= WHAT TO PRODUCE =
When the line containing "[Previous slide] (16, 928)" appears in the data below, begin copying there and stop only after the line containing "Zápis do 1. ročníku (257, 2243)".

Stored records
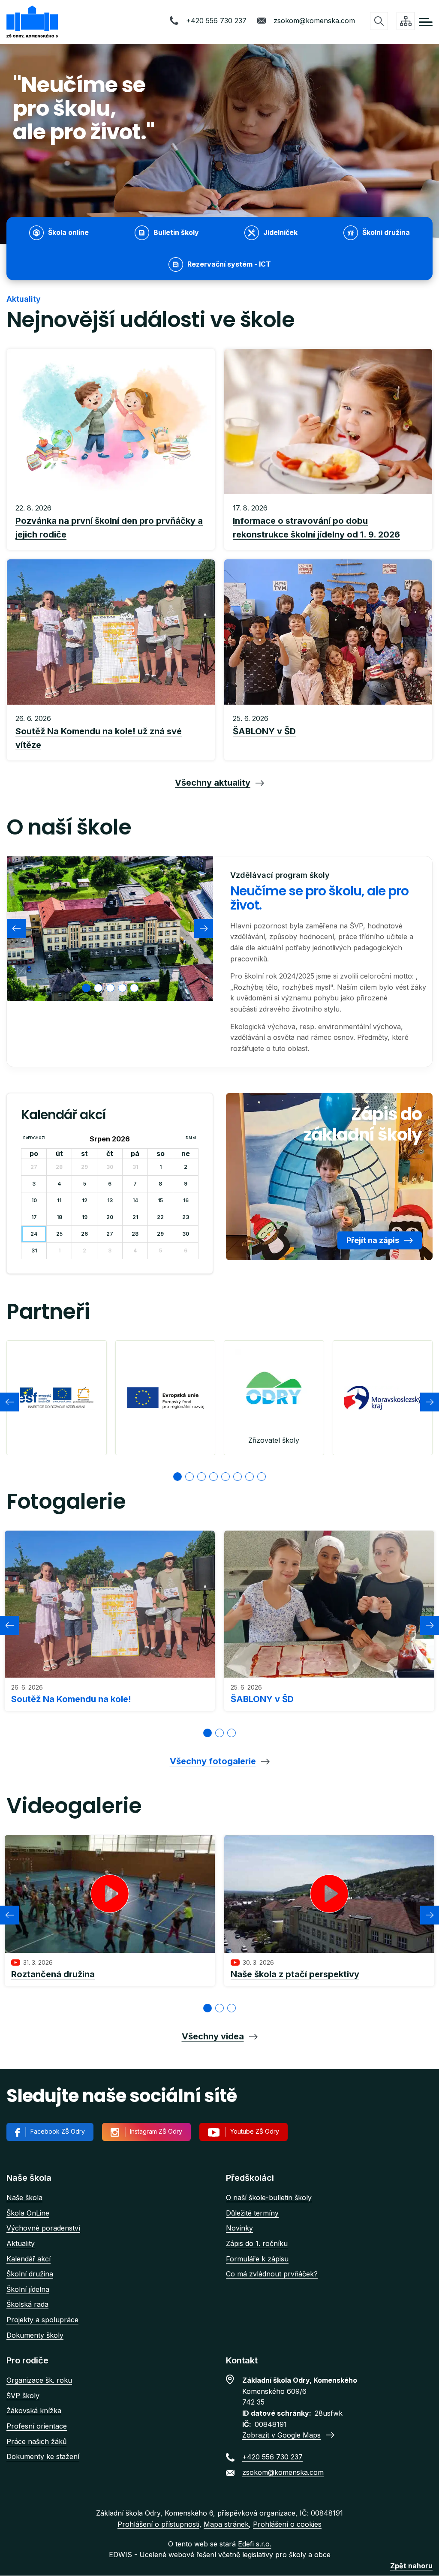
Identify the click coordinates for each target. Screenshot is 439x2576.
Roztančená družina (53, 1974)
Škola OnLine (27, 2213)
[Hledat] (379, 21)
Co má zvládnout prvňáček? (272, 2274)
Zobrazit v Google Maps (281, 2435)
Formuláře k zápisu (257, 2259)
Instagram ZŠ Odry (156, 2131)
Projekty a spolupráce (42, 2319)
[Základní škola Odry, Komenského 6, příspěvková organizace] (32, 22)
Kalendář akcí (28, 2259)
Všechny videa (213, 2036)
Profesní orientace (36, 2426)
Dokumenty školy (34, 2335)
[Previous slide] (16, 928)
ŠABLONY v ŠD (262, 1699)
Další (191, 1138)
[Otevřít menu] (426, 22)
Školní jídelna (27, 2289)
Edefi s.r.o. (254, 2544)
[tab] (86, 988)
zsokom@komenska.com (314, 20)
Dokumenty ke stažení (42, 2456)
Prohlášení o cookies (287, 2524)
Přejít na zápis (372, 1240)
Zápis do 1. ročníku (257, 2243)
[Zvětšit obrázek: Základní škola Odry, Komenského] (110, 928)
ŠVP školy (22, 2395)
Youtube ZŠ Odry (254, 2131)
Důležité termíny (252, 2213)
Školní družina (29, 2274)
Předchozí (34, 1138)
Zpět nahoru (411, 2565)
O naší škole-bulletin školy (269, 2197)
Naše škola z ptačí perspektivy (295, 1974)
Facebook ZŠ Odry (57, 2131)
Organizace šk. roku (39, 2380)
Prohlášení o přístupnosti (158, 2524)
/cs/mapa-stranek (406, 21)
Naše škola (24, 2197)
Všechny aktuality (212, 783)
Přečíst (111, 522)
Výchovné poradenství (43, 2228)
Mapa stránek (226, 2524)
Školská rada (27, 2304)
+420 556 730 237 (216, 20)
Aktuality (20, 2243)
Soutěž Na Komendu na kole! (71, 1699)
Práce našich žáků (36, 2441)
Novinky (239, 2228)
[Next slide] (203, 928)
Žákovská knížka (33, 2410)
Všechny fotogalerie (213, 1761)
==
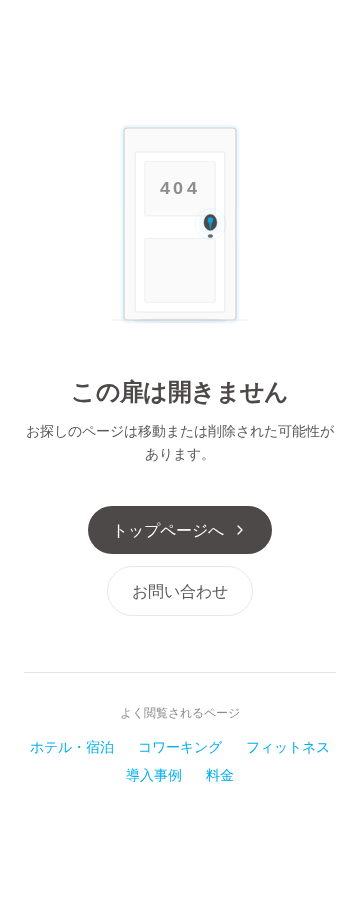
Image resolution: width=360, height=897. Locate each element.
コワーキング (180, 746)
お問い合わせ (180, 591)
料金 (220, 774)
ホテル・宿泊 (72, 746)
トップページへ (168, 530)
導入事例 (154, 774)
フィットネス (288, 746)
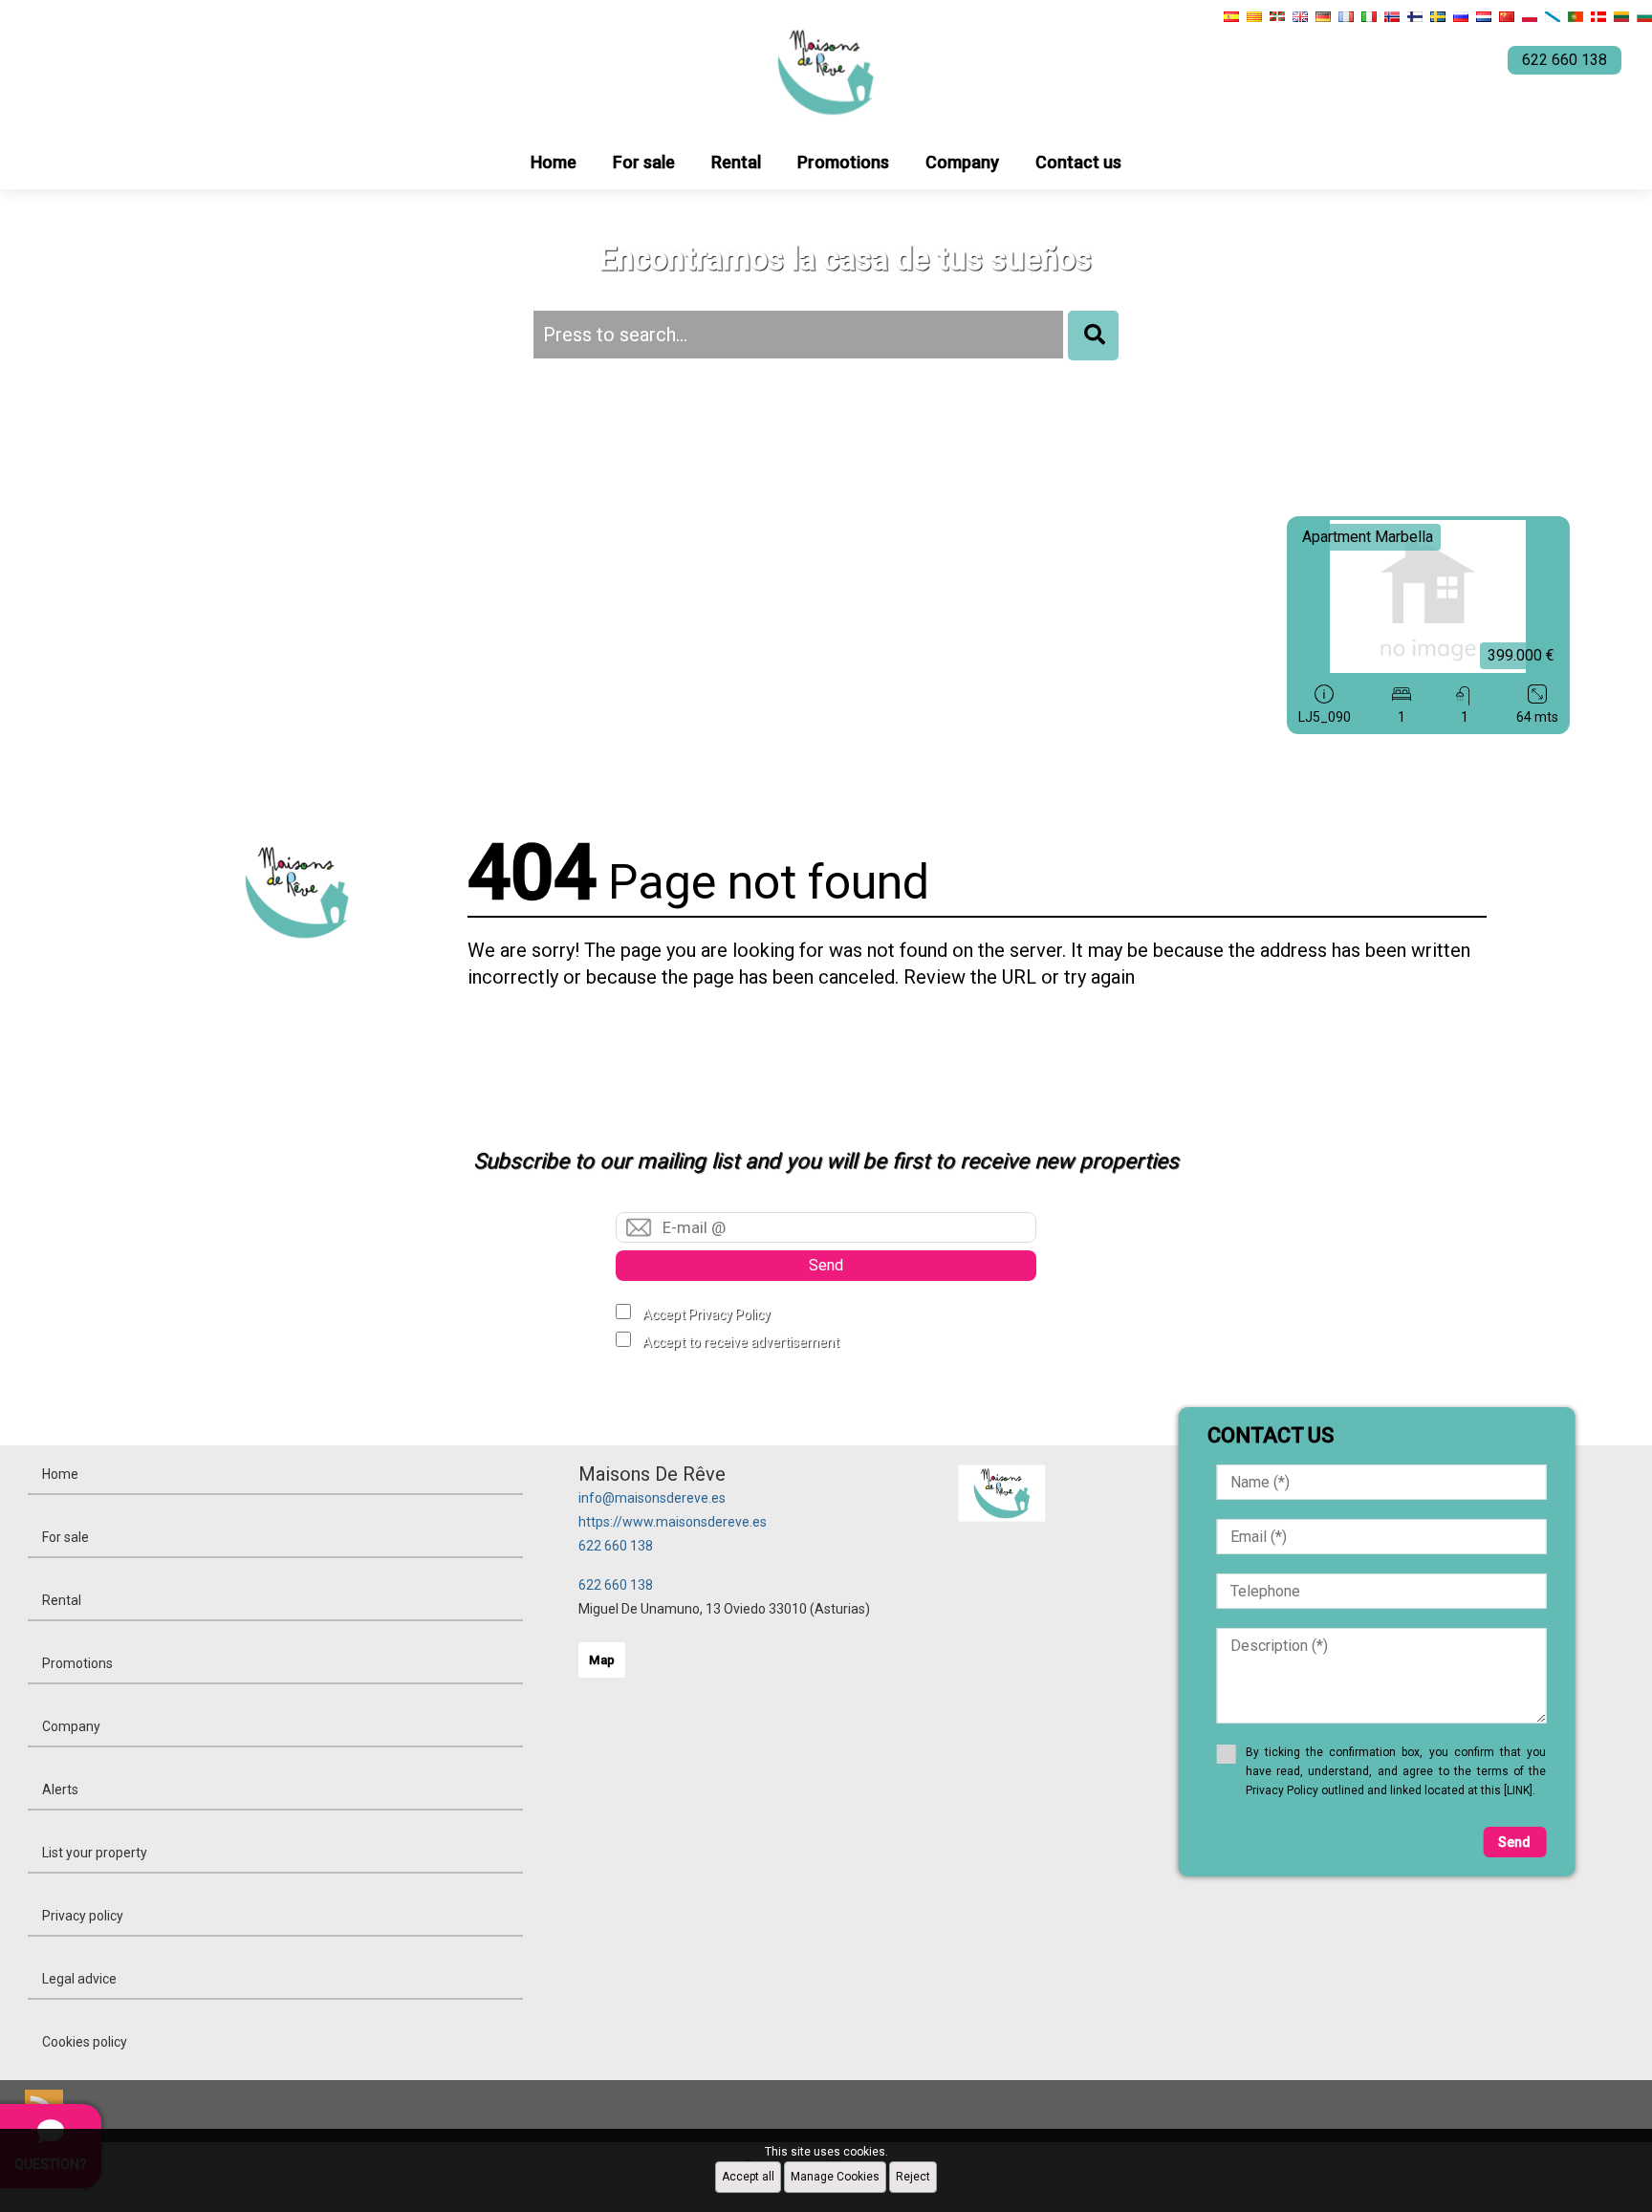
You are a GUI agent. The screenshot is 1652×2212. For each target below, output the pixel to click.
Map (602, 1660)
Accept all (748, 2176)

= ANSWER BOX =
[Previous slide] (16, 928)
ŠABLONY v ŠD (262, 1699)
Další (191, 1138)
[Otevřít menu] (426, 22)
Školní jídelna (27, 2289)
Edefi s.r.o. (254, 2544)
[tab] (86, 988)
zsokom@komenska.com (314, 20)
Dokumenty ke stažení (42, 2456)
Prohlášení o cookies (287, 2524)
Přejít na zápis (372, 1240)
Zápis do 1. ročníku (257, 2243)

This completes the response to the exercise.